INPUT DATA:

:::::

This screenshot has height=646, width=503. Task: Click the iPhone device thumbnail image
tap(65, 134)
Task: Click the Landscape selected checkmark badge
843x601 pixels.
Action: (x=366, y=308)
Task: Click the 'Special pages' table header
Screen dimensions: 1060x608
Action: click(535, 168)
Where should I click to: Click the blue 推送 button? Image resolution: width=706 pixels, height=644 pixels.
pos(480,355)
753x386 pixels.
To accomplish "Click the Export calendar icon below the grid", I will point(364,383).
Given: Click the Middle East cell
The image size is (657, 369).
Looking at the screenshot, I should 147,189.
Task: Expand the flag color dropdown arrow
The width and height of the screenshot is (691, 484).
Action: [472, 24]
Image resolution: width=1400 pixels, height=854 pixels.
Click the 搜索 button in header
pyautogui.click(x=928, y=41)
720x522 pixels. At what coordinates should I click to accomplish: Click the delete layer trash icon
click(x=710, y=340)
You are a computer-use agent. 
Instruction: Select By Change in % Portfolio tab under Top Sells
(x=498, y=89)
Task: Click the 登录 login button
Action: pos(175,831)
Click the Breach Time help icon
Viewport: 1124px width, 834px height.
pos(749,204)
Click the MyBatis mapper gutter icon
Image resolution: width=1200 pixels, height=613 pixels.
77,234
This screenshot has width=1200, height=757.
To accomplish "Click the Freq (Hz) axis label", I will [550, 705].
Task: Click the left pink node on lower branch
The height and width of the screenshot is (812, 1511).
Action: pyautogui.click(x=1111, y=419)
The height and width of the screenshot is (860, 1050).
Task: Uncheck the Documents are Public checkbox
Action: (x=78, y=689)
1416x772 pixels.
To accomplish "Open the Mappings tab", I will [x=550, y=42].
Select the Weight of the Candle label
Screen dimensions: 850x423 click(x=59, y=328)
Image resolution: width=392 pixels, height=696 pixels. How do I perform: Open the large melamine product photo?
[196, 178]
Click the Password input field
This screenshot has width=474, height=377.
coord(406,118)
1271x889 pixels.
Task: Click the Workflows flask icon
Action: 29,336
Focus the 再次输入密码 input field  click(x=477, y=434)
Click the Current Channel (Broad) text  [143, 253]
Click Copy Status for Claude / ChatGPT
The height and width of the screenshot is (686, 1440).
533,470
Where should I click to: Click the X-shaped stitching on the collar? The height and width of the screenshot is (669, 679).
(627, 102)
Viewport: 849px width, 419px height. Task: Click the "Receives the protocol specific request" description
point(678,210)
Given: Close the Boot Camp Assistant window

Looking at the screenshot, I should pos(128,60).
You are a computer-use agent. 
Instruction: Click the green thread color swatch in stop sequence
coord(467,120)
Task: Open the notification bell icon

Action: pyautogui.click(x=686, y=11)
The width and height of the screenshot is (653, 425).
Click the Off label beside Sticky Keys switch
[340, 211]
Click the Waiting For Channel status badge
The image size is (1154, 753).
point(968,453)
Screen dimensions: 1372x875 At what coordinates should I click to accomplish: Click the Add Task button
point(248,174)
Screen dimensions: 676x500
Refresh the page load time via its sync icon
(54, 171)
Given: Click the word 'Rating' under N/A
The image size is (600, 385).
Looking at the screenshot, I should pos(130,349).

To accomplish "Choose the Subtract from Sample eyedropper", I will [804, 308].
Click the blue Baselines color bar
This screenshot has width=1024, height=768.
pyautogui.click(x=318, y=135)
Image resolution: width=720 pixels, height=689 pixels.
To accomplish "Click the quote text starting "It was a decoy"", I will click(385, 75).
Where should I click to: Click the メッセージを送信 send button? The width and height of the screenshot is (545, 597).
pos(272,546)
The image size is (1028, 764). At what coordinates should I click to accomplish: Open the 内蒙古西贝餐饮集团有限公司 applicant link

:::::

PROMPT: Print the material above once more, exactly.

TASK OUTPUT:
This screenshot has height=646, width=503. Task: Click the iPhone device thumbnail image
tap(65, 134)
Task: Click the Landscape selected checkmark badge
843x601 pixels.
Action: (x=366, y=308)
Task: Click the 'Special pages' table header
Screen dimensions: 1060x608
Action: click(535, 168)
Where should I click to: Click the blue 推送 button? Image resolution: width=706 pixels, height=644 pixels.
pos(480,355)
753x386 pixels.
To accomplish "Click the Export calendar icon below the grid", I will point(364,383).
Given: Click the Middle East cell
The image size is (657, 369).
Looking at the screenshot, I should 147,189.
Task: Expand the flag color dropdown arrow
The width and height of the screenshot is (691, 484).
Action: [472, 24]
Image resolution: width=1400 pixels, height=854 pixels.
Click the 搜索 button in header
pyautogui.click(x=928, y=41)
720x522 pixels. At what coordinates should I click to accomplish: Click the delete layer trash icon
click(x=710, y=340)
You are a computer-use agent. 
Instruction: Select By Change in % Portfolio tab under Top Sells
(x=498, y=89)
Task: Click the 登录 login button
Action: pos(175,831)
Click the Breach Time help icon
Viewport: 1124px width, 834px height.
pos(749,204)
Click the MyBatis mapper gutter icon
Image resolution: width=1200 pixels, height=613 pixels.
77,234
This screenshot has width=1200, height=757.
To accomplish "Click the Freq (Hz) axis label", I will [550, 705].
Task: Click the left pink node on lower branch
The height and width of the screenshot is (812, 1511).
Action: pyautogui.click(x=1111, y=419)
The height and width of the screenshot is (860, 1050).
Task: Uncheck the Documents are Public checkbox
Action: (x=78, y=689)
1416x772 pixels.
To accomplish "Open the Mappings tab", I will [x=550, y=42].
Select the Weight of the Candle label
Screen dimensions: 850x423 click(x=59, y=328)
Image resolution: width=392 pixels, height=696 pixels. How do I perform: Open the large melamine product photo?
[196, 178]
Click the Password input field
This screenshot has width=474, height=377.
coord(406,118)
1271x889 pixels.
Task: Click the Workflows flask icon
Action: 29,336
Focus the 再次输入密码 input field  click(x=477, y=434)
Click the Current Channel (Broad) text  [143, 253]
Click Copy Status for Claude / ChatGPT
The height and width of the screenshot is (686, 1440).
533,470
Where should I click to: Click the X-shaped stitching on the collar? The height and width of the screenshot is (669, 679).
(627, 102)
Viewport: 849px width, 419px height. Task: Click the "Receives the protocol specific request" description
point(678,210)
Given: Close the Boot Camp Assistant window

Looking at the screenshot, I should pos(128,60).
You are a computer-use agent. 
Instruction: Click the green thread color swatch in stop sequence
coord(467,120)
Task: Open the notification bell icon

Action: pyautogui.click(x=686, y=11)
The width and height of the screenshot is (653, 425).
Click the Off label beside Sticky Keys switch
[340, 211]
Click the Waiting For Channel status badge
The image size is (1154, 753).
point(968,453)
Screen dimensions: 1372x875 At what coordinates should I click to accomplish: Click the Add Task button
point(248,174)
Screen dimensions: 676x500
Refresh the page load time via its sync icon
(54, 171)
Given: Click the word 'Rating' under N/A
The image size is (600, 385).
Looking at the screenshot, I should pos(130,349).

To accomplish "Choose the Subtract from Sample eyedropper", I will [804, 308].
Click the blue Baselines color bar
This screenshot has width=1024, height=768.
pyautogui.click(x=318, y=135)
Image resolution: width=720 pixels, height=689 pixels.
To accomplish "Click the quote text starting "It was a decoy"", I will click(385, 75).
Where should I click to: Click the メッセージを送信 send button? The width and height of the screenshot is (545, 597).
pos(272,546)
The image size is (1028, 764). At what coordinates should I click to accomplish: Open the 内蒙古西贝餐饮集团有限公司 applicant link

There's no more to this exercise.